--- Material ---
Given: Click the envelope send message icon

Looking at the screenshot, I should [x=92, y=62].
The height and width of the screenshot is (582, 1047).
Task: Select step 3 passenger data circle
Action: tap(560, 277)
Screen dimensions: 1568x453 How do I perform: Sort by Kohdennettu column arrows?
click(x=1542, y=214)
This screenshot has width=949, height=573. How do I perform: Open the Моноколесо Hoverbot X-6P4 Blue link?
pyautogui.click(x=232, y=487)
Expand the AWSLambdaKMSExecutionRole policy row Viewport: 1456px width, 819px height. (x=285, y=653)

...

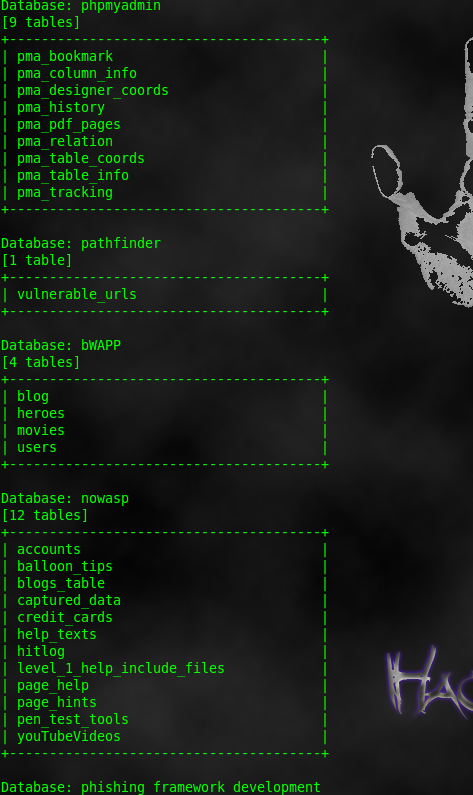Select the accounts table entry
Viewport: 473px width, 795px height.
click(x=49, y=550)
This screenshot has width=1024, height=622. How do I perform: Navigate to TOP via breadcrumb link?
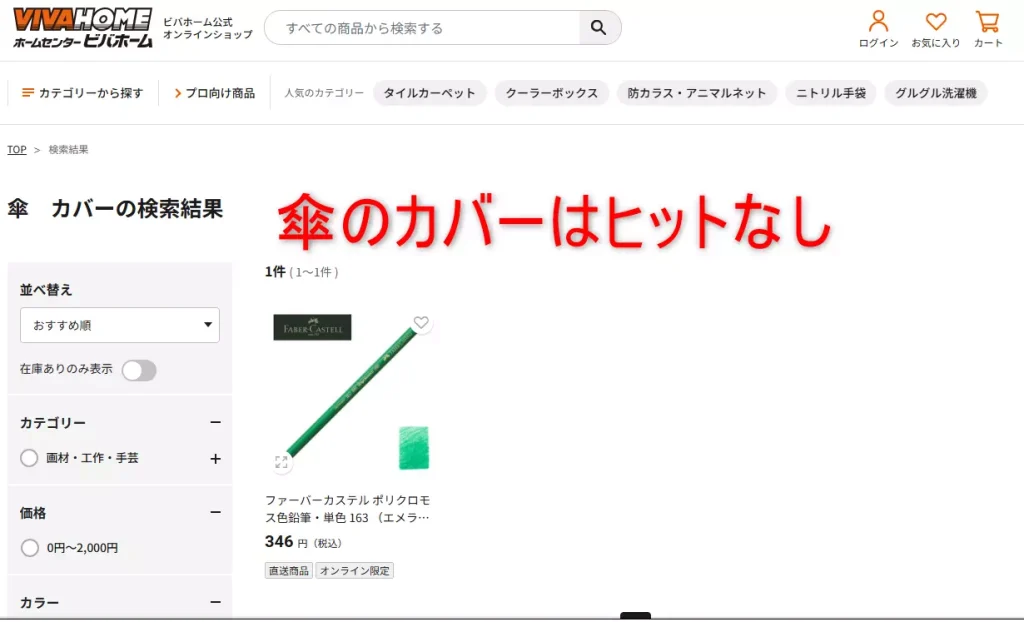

--- Task objective ---
Print, without any change, everything from the line containing "This screenshot has width=949, height=573." down to the line containing "Expand the AWSLambdaKMSExecutionRole", including both of those lines.

--- Task answer ---
This screenshot has width=949, height=573. How do I perform: Open the Моноколесо Hoverbot X-6P4 Blue link?
pyautogui.click(x=232, y=487)
Expand the AWSLambdaKMSExecutionRole policy row Viewport: 1456px width, 819px height. (x=285, y=653)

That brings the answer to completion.